## WORK TO COMPLETE
Throughout the entries below, report every line where "agent" is found.

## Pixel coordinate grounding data

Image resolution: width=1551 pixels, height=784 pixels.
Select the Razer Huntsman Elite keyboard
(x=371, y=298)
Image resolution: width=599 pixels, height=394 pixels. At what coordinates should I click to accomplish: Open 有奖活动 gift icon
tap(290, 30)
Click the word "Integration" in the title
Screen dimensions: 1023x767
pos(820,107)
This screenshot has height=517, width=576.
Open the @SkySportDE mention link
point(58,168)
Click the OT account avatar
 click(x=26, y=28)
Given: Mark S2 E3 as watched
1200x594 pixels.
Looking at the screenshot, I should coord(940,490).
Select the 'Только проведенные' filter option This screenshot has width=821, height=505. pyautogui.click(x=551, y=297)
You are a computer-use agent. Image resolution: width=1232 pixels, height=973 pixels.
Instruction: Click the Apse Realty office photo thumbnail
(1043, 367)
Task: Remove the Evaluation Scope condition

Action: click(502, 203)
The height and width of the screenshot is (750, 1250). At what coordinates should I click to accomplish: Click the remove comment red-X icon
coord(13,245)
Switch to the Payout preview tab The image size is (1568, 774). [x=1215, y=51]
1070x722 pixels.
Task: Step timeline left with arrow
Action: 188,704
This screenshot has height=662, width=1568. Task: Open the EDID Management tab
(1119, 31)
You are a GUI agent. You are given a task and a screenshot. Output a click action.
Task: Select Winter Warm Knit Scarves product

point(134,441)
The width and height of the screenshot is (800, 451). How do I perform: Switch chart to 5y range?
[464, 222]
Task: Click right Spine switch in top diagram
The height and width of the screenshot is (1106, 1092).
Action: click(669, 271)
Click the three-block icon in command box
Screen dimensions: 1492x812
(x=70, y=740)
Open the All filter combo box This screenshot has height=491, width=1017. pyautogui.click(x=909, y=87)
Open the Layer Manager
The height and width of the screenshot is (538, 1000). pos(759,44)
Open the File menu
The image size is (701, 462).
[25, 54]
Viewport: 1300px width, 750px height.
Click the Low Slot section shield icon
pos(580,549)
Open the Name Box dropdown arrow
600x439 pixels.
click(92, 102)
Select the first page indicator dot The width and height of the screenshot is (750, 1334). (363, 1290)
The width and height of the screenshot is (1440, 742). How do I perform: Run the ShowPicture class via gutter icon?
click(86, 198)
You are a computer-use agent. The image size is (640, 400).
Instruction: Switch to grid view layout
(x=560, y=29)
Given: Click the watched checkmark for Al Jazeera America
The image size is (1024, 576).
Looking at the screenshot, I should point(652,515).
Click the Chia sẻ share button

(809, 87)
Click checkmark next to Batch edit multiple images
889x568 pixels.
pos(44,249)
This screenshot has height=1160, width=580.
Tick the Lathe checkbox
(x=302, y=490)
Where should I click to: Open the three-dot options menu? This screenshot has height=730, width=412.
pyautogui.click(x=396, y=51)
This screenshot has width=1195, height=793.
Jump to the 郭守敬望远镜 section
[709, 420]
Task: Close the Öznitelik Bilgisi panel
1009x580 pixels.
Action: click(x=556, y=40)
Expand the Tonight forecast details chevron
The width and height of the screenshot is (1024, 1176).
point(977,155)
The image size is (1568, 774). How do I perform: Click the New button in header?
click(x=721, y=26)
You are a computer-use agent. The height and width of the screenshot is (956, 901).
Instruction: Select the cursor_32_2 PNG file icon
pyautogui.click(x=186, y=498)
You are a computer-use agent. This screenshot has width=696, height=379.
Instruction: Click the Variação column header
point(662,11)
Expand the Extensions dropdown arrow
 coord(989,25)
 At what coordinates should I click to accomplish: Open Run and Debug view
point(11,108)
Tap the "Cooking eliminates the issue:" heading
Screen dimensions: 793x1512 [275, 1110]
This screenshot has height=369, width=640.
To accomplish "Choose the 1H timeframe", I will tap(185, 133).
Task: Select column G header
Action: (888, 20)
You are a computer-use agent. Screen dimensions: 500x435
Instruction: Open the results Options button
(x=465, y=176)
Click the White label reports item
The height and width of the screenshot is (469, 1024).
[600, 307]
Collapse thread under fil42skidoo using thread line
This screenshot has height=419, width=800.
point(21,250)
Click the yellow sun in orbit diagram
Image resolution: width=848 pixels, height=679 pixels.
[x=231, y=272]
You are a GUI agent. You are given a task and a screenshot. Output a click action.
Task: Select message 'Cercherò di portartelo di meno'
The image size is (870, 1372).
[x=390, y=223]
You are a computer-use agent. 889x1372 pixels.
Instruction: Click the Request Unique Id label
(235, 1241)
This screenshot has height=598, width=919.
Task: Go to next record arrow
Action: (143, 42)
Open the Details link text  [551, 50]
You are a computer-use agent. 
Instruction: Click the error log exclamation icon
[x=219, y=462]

## EXERCISE SOLUTION
You are a computer-use agent. Image resolution: width=1232 pixels, height=973 pixels.
You are a GUI agent. You are given a task and a screenshot. Output a click action.
You are a computer-use agent. The image size is (640, 400).
You are a computer-use agent. The height and width of the screenshot is (956, 901).
You are a computer-use agent. This screenshot has width=696, height=379.
You are a computer-use agent. Screen dimensions: 500x435
You are a GUI agent. You are given a task and a screenshot. Output a click action.
You are a computer-use agent. 889x1372 pixels.
You are a computer-use agent. 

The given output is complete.